Senior Justice of the Supreme Court of Pakistan
- In office 25 March 1987 – 31 March 1990

Chief Justice of the Lahore High Court, Justice Supreme Court of Pakistan
- In office 1986–1988

Personal details
- Born: 1925
- Died: 23 May 2005 (aged 79–80) Lahore, Punjab, Pakistan
- Parent(s): Khan Bahadur Mian Abdul Rab, Districts and Sessions Judge, Chairman of the Public Service Commission Pakistan
- Profession: Jurist, President Lahore High Court Bar Association, Chief Justice Lahore High Court, Justice Supreme Court of Pakistan, Chief Ehtesab Commissioner, Interim Governor of Punjab

= Ghulam Mujaddid Mirza =

Pakistani jurist

Mr. Justice Ghulam Mujaddid Mirza (1925 – 23 May 2005) was a Pakistani jurist who served as chief justice of the Lahore High Court and later as a judge of the Supreme Court of Pakistan.

==Career==
Mirza was enrolled as an advocate of the Lahore High Court in 1950. He joined Lincoln's Inn in 1954, was called to the Bar in 1959, and then resumed legal practice at the Lahore High Court.

He served as a member of the West Pakistan Election Tribunal from 1964 to 1965 and was elected president of the Lahore High Court Bar Association for 1972–1973. In 1973, he was appointed an additional judge of the Lahore High Court, becoming a permanent judge in 1975.

Mirza became chief justice of the Lahore High Court in 1986. He later served as a judge of the Supreme Court of Pakistan form 31 March 1987 and 31 March 1990.
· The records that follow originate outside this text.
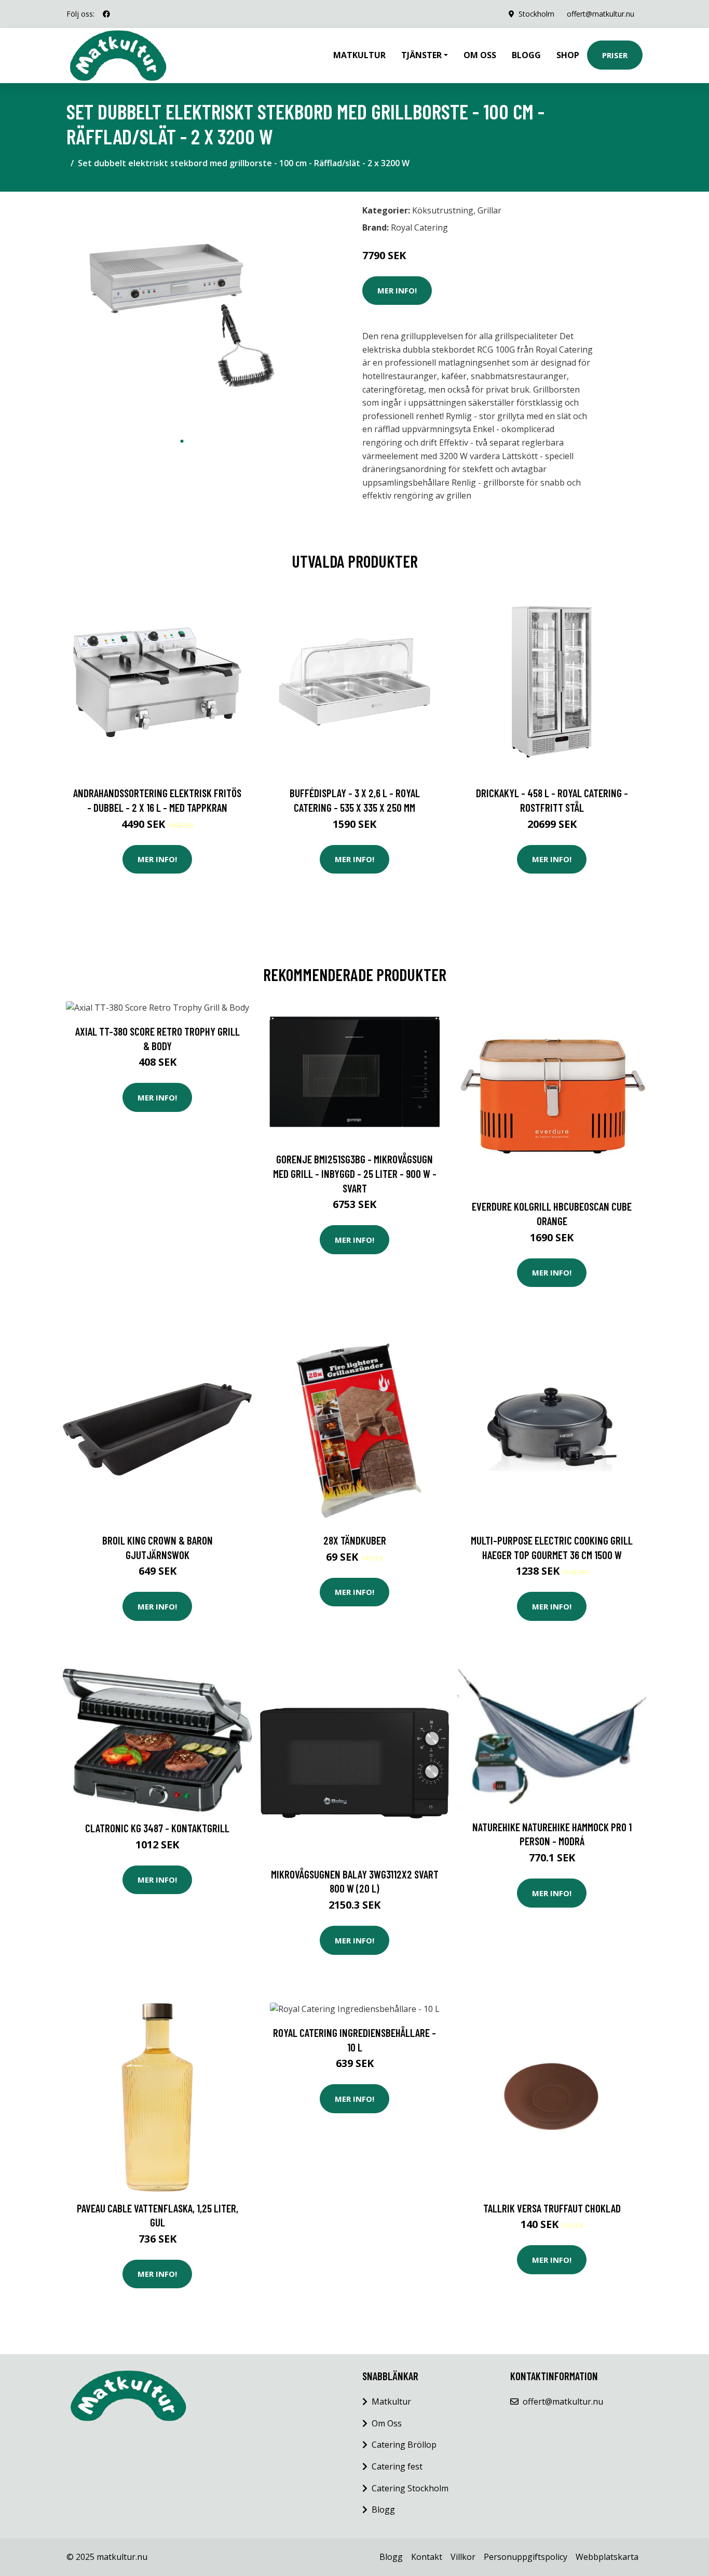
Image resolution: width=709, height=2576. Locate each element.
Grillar (489, 210)
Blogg (526, 55)
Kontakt (426, 2556)
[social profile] (106, 14)
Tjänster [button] (421, 55)
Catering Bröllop (404, 2444)
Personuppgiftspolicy (525, 2556)
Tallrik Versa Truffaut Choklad (552, 2208)
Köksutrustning (442, 210)
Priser (615, 55)
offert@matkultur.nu (600, 14)
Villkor (463, 2556)
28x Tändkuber (354, 1540)
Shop (567, 55)
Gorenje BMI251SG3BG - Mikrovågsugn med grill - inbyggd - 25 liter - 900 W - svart (355, 1173)
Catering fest (397, 2466)
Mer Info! (397, 290)
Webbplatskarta (607, 2556)
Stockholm (536, 14)
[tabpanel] (181, 315)
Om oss (479, 55)
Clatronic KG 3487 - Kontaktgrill (157, 1827)
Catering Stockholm (410, 2488)
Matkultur (359, 55)
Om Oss (387, 2423)
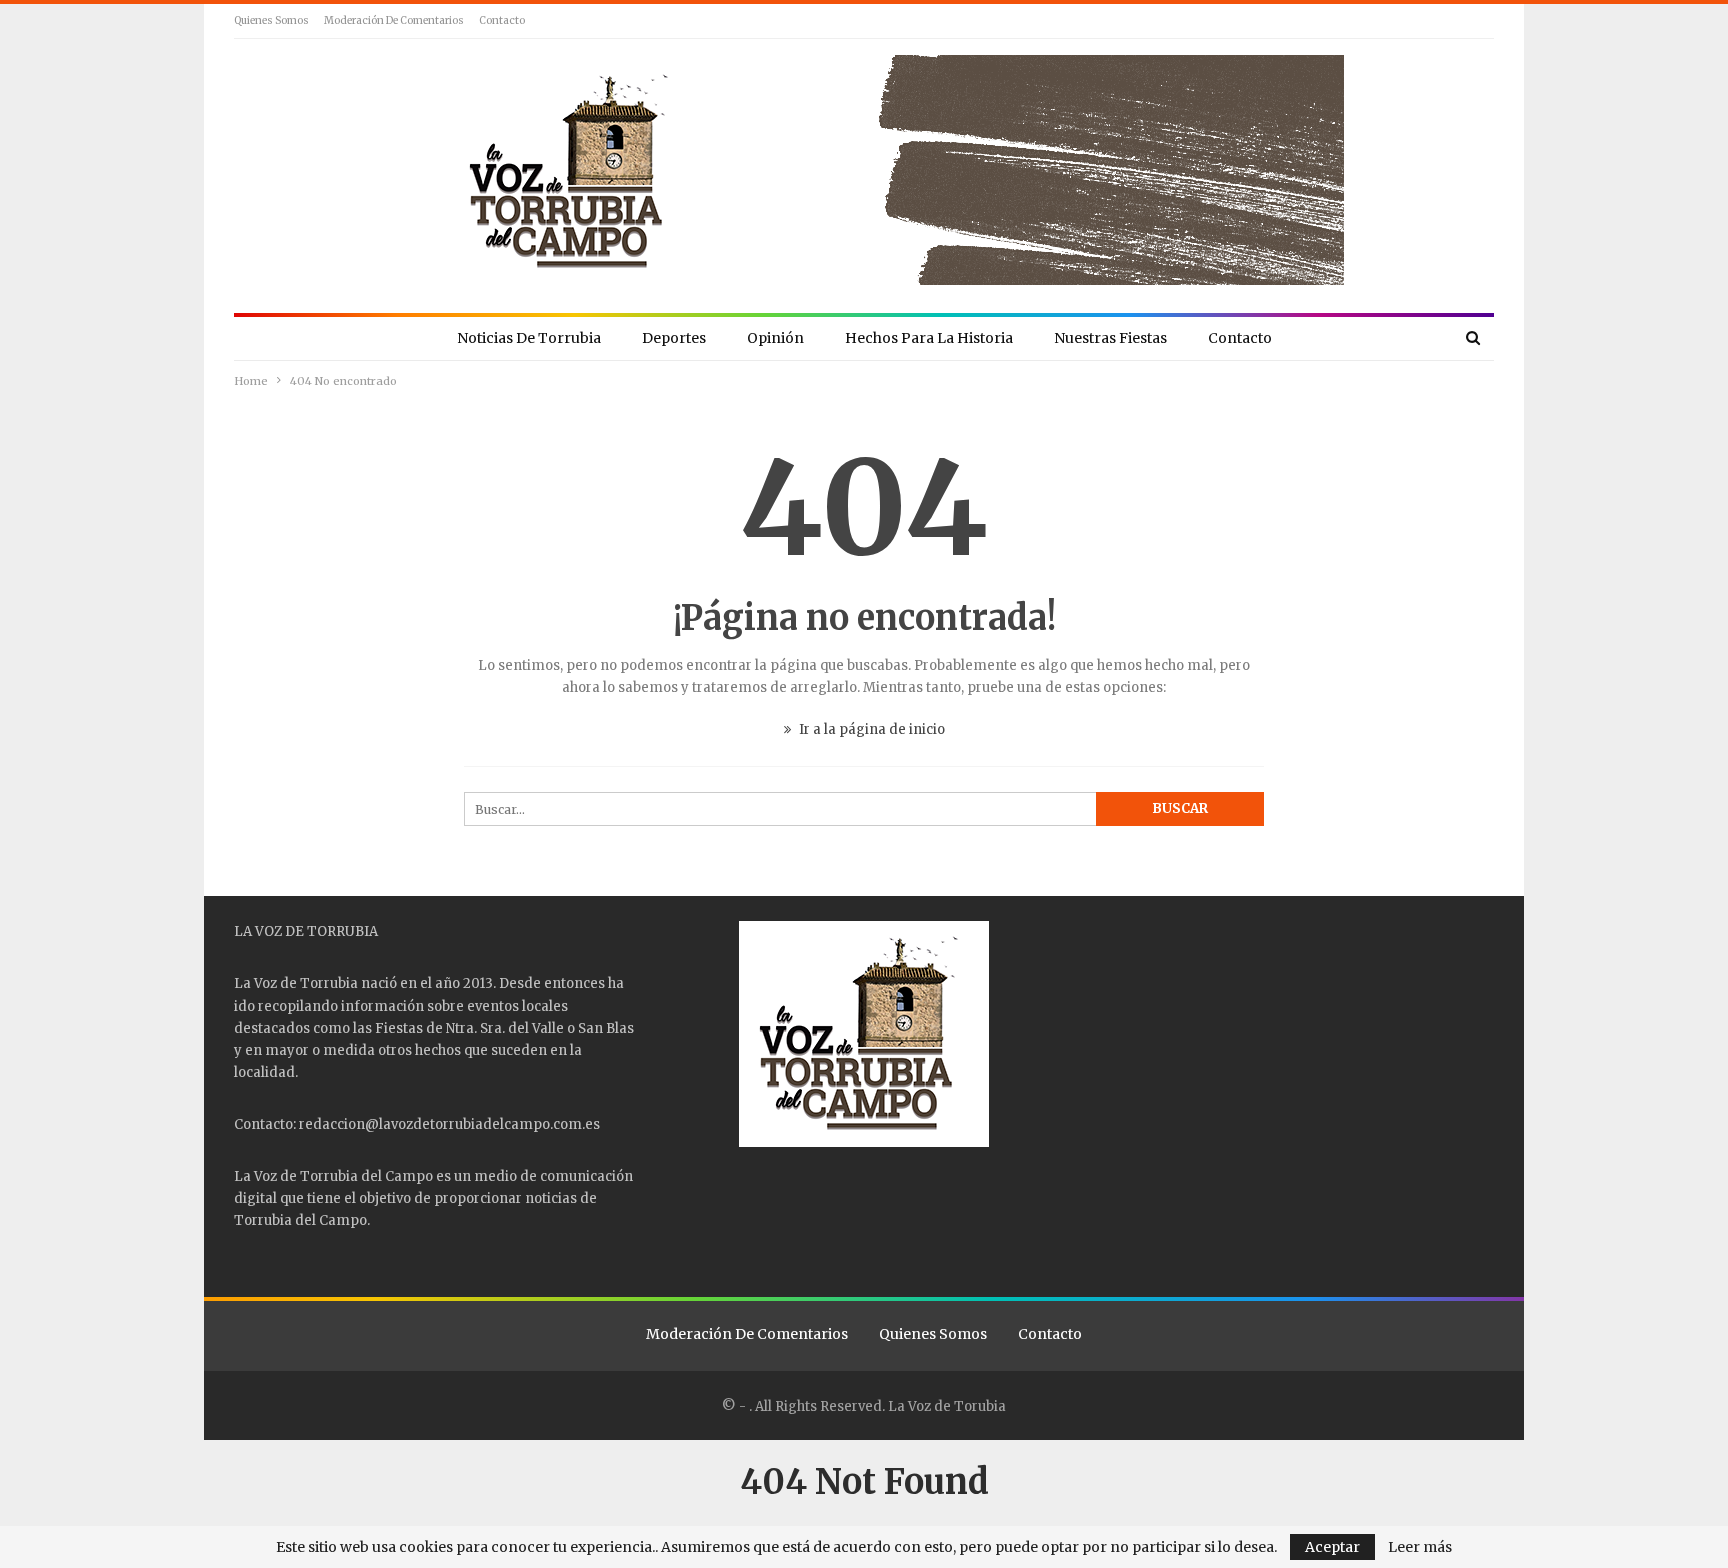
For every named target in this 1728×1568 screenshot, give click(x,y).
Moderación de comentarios (394, 20)
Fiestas (399, 1028)
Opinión (775, 338)
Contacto (502, 20)
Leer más (1420, 1547)
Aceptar (1332, 1547)
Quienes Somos (271, 20)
Mr. Justice Ghulam Mujaddid Mirza did serve as the acting (interim) Governor of Punjab during the tenure of Makhdoom Sajjad Hussain Qureshi.

Mr. Justice Mirza was appointed the Chief Ehtesab Commissioner of Pakistan by caretaker Prime Minister Malik Meraj Khalid in November 1996. This appointment was made under the newly enacted "Ehtesab Ordinance" of 1996.

Justice Mirza oversaw investigations into prominent leaders across the political spectrum. His office famously scrutinized numerous cases against former Prime Minister Nawaz Sharif (ranging from the non-declaration of personal assets to illegal appointments in Pakistan International Airlines), as well as references against Benazir Bhutto and Asif Ali Zardari.

In April 2003, Mirza was appointed chairman of the Al-Mizan Foundation, a body concerned with the welfare of serving and retired judges and their dependents.